Through the course of their work, Teach Peace Build Peace Movement has seen many hardened lives transformed anew. A kid who once saw death and violence as normal, now actively proclaims himself as an advocate for peace; a young Aeta who sees himself as an inferior becomes a confident and involved member of the community; parents who were detached are now active in their children’s values formation; and different leaders of communities are now proactively practicing peaceful ways of conflict resolution.

In four years, Teach Peace Build Peace Movement has brought peacebuilding in areas of Manila, Pamapanga, Maguindanao and Mamasapano. Their network has grown to 125 Peace Heroes child ambassadors, 85 I Teach Peace teacher champions, 174 I Teach Peace community facilitators, more than 500 volunteers, 10 model schools with approximately 7,000 students and 40 schools with 30,000 students that have started integrating peace education session guides in their curriculum.

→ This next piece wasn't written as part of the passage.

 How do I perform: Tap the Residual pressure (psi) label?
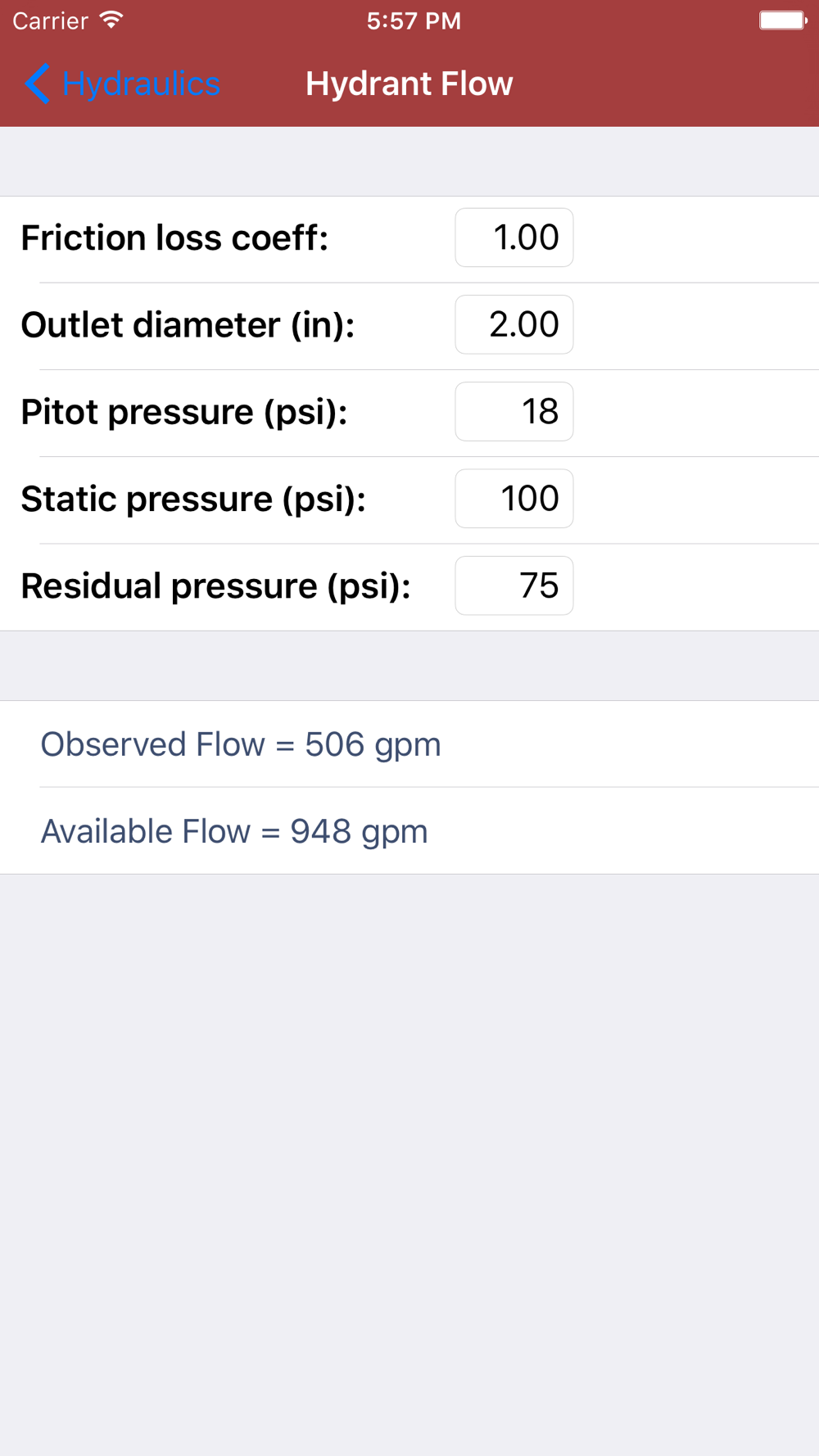tap(216, 586)
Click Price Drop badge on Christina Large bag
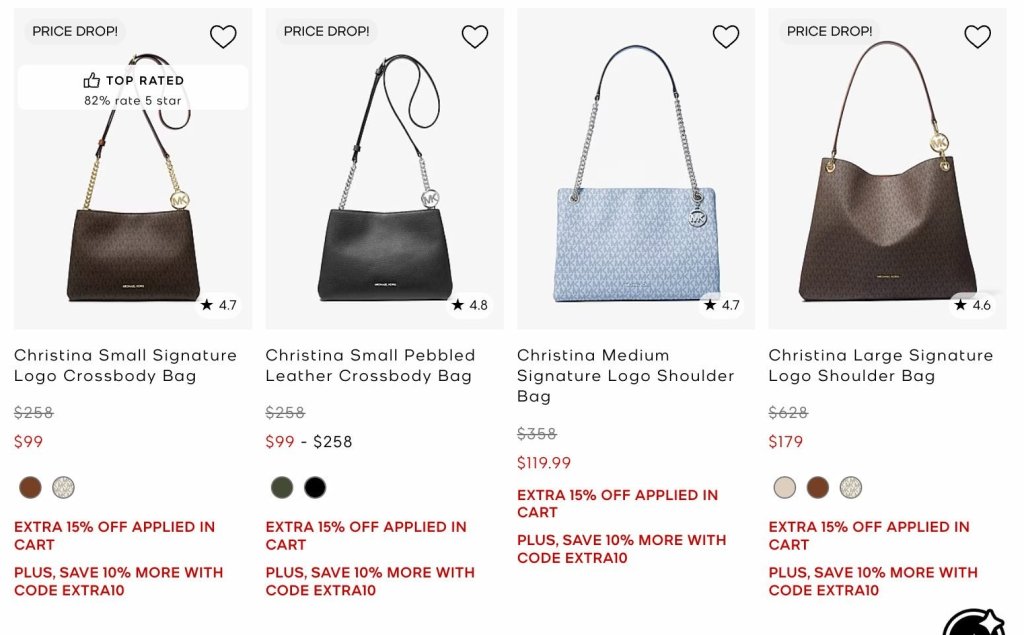Image resolution: width=1024 pixels, height=635 pixels. pos(829,31)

We'll do our very best, God-Willing, to make people believe that positive change is possible and that everyone in this world is and can be a changemaker. 

“We'll do our very best, God-Willing, to make people believe that positive change is possible and that everyone in this world is and can be a changemaker. May this night remind us that we can all work together in building a peaceful society,” says Bai-Rohaniza.

 

Driving Positive Change

Amina, Zhihan and Bai-Rohaniza do not grapple with change. Rather, they embrace it and nurture it towards positive impact and have consequently inspired many others to do the same. Their influence is seen in the stories of transformation and empowerment found in the women and youth of Palawan, the rural working class of Bago city, and the peace heroes and peacebuilder communities across the country. Filipinos who were previously forgotten, oppressed, and marginalized are now becoming active agents of the change they wish to see.

In the midst of uncertainty and rapid change, the induction of these three new Ashoka fellows proves timely. Rico sums it up best in his speech: “They are models that offer us a paradigm for how to proceed in this changing world. They show us, in the midst of all the disruption that is here already and is yet to come, how we might together still build the common good […]. In a world where everyone will suffer through the consequences of change, where everyone is empowered with the tools to create change, the common good can only truly be achieved when we all collectively actively change.”

In a world where everyone will suffer through the consequences of change, where everyone is empowered with the tools to create change, the common good can only truly be achieved when we all collectively actively change.